Aptly nicknamed Black Rock, this black glass tower, designed by the renowned Finnish architect Eero Saarinen and the firm of Kevin Roche John Dinkeloo, is surrounded by a waterless moat of plaza steps below the public sidewalk. Four mid-block cuts in the perimeter of street-level ledges provide stairwells that descend five, six, seven, or eight steps from their locations on the north side of West 52nd Street, the east side of Sixth Avenue, the south side of West 53rd Street, and the urban plaza at the Deutsche Bank building. The below-street plaza space is designed for circulation in and out of the building, empty but for planters filled with tall trees at the four corners and some movable chairs located from time to time at the northeast corner.
At street level, however, the perimeter ledges jump with activity, from salespersons hawking artwork and books to unashamed people-watchers. While the polished stone seating ledge is a hard surface for long perches, its generous depth and graduated heights are perfect for accommodating all types and sizes of people. For example, the ledges along West 53rd Street are lower in height than their West 54th Street counterparts, and thus tend to be used by people who prefer to plant their feet firmly on the ground.

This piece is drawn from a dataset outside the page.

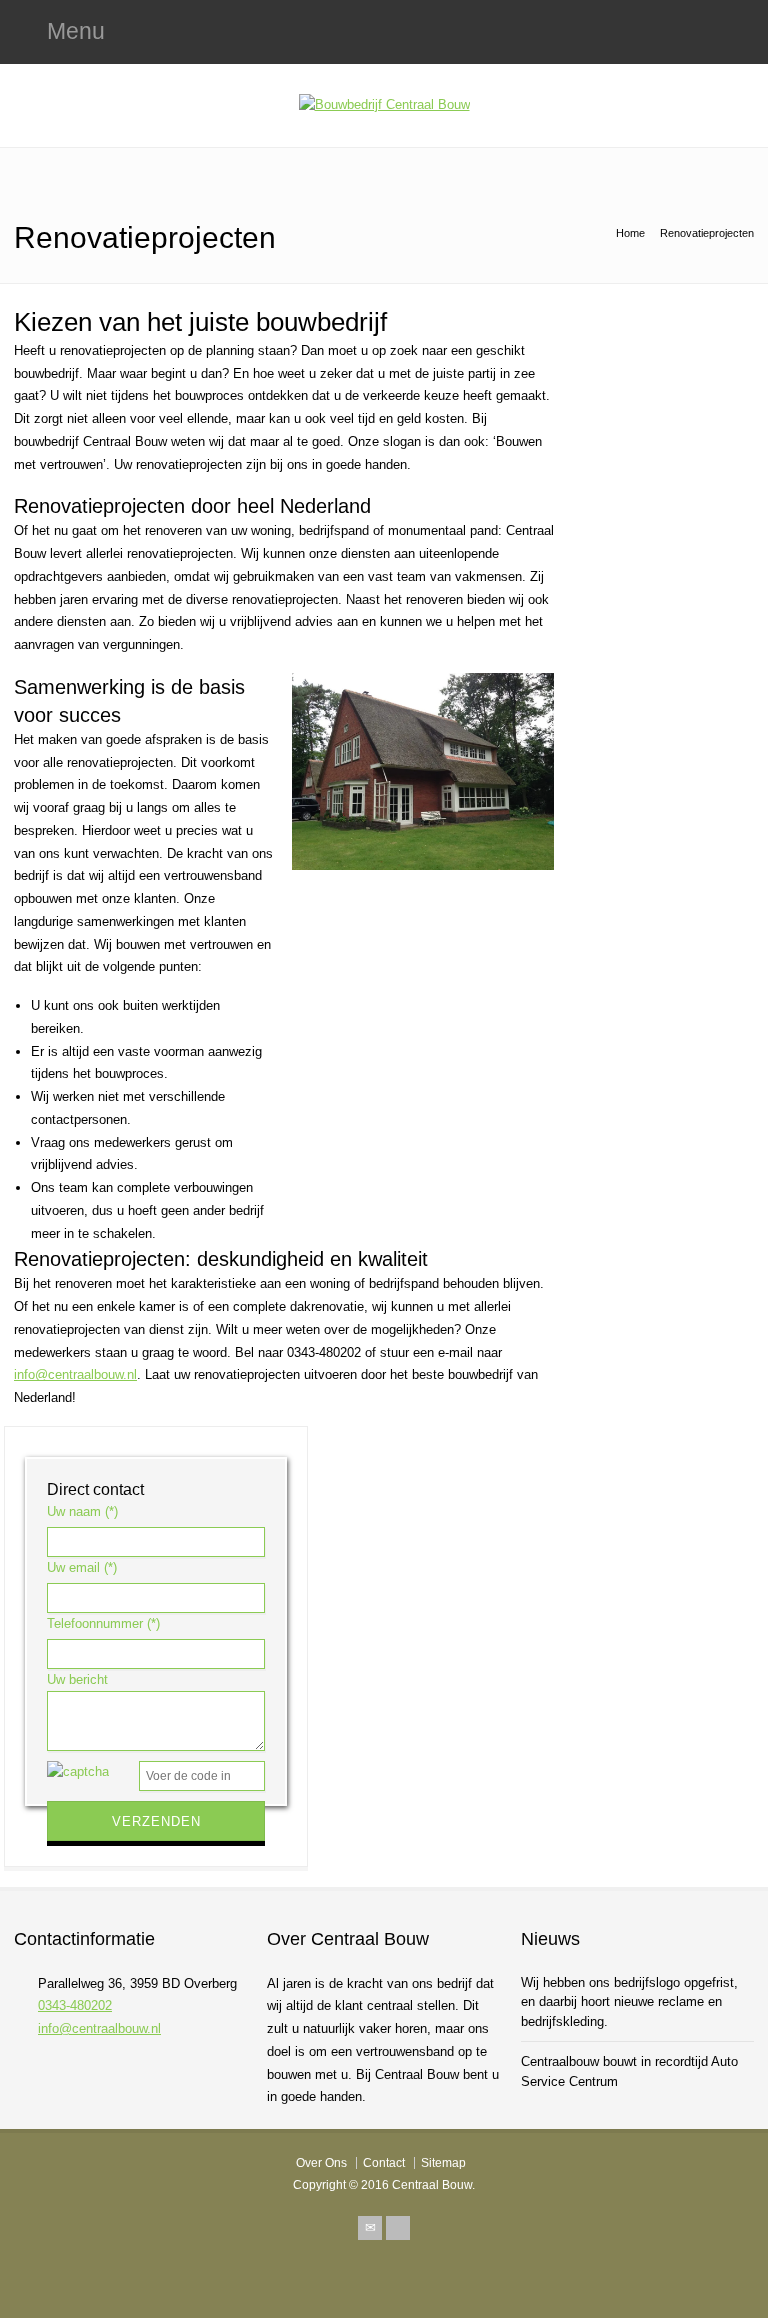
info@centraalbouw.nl (75, 1374)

The ledges along West 53rd Street also enjoy southern exposure, which may explain their popularity relative to other parts of the perimeter.
The adjacent Deutsche Bank urban plaza is worth visiting if only to compare an “as-of-right” plaza produced under the original 1961 Zoning Resolution with an urban plaza produced under the more demanding zoning standards enacted in 1975. Although both plazas provide substantial amounts of ledge seating, the differences become quickly apparent when the user tries out both. Not only is the ledge seating in the urban plaza more comfortable, but that space also furnishes landscaping, artwork, built-in benches, and a unified spatial configuration making for a more usable experience overall.